(WORKING DATA begins)

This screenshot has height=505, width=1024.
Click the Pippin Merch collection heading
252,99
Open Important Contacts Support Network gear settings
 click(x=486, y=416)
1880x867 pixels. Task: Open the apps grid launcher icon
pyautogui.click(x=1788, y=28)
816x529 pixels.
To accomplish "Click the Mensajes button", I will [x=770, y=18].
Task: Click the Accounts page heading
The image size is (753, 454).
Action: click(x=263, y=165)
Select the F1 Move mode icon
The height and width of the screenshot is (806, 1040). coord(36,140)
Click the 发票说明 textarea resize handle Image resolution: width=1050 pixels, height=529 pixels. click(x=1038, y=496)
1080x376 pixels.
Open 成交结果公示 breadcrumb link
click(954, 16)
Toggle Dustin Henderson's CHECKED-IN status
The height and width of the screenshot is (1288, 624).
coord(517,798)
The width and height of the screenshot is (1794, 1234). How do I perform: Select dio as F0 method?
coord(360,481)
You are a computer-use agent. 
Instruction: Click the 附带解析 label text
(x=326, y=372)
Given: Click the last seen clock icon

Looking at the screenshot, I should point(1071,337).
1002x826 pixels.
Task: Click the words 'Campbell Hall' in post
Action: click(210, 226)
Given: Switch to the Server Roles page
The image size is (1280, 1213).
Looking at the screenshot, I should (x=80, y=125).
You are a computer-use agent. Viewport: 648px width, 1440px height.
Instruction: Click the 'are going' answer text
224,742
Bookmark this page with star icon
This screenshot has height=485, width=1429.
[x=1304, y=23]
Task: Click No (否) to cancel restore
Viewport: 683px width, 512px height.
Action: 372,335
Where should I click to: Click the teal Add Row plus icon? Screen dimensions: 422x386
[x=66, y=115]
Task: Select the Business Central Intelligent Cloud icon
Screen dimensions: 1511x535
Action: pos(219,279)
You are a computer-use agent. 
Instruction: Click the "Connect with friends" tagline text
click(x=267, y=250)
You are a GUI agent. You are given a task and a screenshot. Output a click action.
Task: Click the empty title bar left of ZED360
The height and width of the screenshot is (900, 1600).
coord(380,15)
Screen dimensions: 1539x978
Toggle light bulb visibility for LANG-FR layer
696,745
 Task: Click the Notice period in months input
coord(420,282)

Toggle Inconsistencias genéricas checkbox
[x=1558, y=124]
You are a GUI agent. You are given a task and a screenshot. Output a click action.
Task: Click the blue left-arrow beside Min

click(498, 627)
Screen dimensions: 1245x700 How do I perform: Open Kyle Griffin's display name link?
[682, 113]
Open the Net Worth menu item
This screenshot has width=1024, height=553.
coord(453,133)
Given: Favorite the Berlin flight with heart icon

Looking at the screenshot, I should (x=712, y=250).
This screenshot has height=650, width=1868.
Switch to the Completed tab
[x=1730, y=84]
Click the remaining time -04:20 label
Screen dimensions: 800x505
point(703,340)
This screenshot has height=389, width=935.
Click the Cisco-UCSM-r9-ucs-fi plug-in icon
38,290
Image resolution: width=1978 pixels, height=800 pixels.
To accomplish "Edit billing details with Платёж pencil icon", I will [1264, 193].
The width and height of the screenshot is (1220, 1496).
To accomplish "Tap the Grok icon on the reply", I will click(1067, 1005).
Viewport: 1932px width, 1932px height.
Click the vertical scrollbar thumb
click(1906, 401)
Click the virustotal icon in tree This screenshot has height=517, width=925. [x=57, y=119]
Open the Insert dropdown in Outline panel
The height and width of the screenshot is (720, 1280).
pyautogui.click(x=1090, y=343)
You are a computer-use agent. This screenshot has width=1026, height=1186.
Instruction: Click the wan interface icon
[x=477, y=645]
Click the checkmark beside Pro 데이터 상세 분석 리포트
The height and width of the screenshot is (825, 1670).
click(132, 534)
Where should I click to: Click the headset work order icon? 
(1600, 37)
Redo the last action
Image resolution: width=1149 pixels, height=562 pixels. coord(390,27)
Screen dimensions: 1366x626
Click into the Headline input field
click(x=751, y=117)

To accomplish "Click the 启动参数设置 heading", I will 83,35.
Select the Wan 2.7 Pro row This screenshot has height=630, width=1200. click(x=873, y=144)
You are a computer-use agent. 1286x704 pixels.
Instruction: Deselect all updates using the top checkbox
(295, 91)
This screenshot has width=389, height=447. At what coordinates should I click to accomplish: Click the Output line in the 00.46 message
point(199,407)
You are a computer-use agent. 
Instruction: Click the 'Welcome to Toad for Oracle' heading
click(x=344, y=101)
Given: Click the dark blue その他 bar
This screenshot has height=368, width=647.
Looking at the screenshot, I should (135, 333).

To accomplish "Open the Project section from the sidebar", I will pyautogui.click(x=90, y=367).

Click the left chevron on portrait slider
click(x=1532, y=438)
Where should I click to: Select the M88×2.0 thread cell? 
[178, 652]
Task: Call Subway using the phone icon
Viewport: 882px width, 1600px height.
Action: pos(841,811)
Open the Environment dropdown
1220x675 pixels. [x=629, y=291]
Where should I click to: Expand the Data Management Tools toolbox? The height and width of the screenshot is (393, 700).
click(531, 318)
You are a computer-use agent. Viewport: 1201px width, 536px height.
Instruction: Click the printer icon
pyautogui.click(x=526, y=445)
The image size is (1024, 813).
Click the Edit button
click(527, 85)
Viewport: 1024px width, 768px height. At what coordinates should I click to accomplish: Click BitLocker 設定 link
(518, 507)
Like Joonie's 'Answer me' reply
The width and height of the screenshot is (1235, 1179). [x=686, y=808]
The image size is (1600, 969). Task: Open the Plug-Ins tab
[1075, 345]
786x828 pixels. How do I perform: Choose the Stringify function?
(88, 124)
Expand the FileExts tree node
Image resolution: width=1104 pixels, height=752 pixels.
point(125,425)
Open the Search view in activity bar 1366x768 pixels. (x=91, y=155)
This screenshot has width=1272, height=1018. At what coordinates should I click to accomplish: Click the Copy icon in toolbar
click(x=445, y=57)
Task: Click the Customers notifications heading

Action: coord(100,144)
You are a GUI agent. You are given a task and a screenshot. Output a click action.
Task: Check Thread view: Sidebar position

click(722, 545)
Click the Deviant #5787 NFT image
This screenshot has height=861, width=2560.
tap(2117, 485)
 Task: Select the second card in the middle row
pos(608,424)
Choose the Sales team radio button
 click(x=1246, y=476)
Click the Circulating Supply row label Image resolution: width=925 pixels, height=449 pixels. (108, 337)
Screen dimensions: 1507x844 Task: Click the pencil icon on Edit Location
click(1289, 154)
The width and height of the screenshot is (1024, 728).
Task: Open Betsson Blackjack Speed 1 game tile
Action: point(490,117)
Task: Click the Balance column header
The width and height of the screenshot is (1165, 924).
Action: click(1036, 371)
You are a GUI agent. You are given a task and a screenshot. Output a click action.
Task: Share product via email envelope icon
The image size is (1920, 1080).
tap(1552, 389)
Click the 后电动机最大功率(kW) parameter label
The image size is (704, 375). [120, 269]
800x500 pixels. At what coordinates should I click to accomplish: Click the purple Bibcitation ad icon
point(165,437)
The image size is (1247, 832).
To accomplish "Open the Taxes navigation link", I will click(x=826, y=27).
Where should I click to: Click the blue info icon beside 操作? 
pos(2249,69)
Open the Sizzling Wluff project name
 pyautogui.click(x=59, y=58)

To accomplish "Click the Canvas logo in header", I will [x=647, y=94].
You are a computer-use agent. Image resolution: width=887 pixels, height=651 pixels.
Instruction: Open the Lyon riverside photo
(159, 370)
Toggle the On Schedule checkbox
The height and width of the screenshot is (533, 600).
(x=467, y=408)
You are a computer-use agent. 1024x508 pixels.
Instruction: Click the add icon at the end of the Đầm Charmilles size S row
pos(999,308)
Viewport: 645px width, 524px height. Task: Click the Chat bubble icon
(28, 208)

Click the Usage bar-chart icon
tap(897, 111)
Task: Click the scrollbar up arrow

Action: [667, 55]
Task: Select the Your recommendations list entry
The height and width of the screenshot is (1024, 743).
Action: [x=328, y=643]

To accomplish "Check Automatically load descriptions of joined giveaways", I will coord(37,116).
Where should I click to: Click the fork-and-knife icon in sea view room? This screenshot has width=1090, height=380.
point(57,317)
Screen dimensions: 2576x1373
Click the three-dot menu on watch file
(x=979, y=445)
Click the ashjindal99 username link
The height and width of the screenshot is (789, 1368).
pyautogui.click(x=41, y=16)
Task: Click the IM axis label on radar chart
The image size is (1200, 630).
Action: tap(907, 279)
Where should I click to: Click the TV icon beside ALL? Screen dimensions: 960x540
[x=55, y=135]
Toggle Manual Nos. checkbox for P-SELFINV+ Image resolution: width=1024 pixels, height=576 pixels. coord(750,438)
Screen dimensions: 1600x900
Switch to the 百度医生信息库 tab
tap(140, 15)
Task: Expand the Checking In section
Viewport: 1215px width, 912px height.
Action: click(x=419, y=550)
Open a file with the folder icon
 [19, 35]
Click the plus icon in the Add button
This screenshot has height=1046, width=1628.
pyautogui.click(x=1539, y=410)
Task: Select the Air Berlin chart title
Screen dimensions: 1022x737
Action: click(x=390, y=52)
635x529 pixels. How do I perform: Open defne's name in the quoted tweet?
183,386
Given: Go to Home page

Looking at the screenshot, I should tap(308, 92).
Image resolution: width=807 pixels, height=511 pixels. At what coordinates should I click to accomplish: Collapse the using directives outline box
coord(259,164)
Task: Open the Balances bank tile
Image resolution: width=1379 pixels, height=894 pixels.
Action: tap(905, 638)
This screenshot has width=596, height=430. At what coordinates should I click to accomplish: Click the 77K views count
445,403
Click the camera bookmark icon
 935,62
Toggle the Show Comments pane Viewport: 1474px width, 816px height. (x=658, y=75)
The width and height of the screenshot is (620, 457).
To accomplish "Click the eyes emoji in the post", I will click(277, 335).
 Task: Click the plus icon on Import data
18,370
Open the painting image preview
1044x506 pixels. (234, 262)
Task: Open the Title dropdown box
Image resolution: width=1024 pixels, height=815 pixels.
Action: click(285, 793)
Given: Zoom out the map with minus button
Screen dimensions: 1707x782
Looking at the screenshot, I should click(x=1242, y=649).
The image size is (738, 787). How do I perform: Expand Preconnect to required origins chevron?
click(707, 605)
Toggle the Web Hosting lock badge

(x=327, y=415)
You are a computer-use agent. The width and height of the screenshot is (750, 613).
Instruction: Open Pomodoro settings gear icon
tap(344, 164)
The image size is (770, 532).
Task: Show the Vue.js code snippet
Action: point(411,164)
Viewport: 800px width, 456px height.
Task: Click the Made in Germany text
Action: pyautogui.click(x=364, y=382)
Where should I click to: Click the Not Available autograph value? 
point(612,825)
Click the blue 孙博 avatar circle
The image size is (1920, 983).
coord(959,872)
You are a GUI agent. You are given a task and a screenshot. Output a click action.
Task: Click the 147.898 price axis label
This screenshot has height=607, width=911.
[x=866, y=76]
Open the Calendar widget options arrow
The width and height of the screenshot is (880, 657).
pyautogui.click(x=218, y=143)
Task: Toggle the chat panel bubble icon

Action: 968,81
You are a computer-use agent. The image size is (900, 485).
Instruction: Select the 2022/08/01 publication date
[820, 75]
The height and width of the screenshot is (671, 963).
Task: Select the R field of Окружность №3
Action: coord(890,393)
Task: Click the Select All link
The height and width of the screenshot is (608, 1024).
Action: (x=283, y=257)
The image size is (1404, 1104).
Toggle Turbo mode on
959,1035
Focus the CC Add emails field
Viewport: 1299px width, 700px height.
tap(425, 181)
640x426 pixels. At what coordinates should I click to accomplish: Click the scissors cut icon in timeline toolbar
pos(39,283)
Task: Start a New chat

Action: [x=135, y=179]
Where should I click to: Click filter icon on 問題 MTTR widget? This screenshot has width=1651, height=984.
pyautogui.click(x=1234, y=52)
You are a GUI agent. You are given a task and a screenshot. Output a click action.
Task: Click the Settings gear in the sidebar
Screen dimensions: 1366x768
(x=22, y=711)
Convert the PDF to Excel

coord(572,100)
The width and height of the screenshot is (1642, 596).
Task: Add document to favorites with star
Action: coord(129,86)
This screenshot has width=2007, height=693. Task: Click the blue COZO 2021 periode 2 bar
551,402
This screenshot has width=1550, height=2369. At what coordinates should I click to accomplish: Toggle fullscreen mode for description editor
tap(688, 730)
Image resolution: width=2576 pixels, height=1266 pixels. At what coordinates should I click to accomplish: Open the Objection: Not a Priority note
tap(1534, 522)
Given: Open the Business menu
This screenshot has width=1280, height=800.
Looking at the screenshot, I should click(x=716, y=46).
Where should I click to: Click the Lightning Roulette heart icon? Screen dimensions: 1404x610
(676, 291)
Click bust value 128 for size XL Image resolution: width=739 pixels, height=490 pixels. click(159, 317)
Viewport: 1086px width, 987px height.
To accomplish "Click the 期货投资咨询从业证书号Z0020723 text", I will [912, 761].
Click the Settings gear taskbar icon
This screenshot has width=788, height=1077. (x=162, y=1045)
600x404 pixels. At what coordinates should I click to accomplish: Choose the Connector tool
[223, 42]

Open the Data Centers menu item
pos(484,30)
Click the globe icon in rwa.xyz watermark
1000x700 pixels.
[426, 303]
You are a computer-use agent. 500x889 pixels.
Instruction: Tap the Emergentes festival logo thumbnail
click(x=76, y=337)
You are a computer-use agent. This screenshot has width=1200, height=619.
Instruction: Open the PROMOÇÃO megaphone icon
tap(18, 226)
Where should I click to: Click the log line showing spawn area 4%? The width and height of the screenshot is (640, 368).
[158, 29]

(WORKING DATA ends)

BRIEF => Output, from the data above, the lines from the line with "Given: Open the Business menu" to the line with "has width=1200, height=619." exactly as they stand, both ends included and nothing else.

ANSWER SPACE =>
Given: Open the Business menu
This screenshot has width=1280, height=800.
Looking at the screenshot, I should click(x=716, y=46).
Where should I click to: Click the Lightning Roulette heart icon? Screen dimensions: 1404x610
(676, 291)
Click bust value 128 for size XL Image resolution: width=739 pixels, height=490 pixels. click(159, 317)
Viewport: 1086px width, 987px height.
To accomplish "Click the 期货投资咨询从业证书号Z0020723 text", I will [912, 761].
Click the Settings gear taskbar icon
This screenshot has width=788, height=1077. (x=162, y=1045)
600x404 pixels. At what coordinates should I click to accomplish: Choose the Connector tool
[223, 42]

Open the Data Centers menu item
pos(484,30)
Click the globe icon in rwa.xyz watermark
1000x700 pixels.
[426, 303]
You are a computer-use agent. 500x889 pixels.
Instruction: Tap the Emergentes festival logo thumbnail
click(x=76, y=337)
You are a computer-use agent. This screenshot has width=1200, height=619.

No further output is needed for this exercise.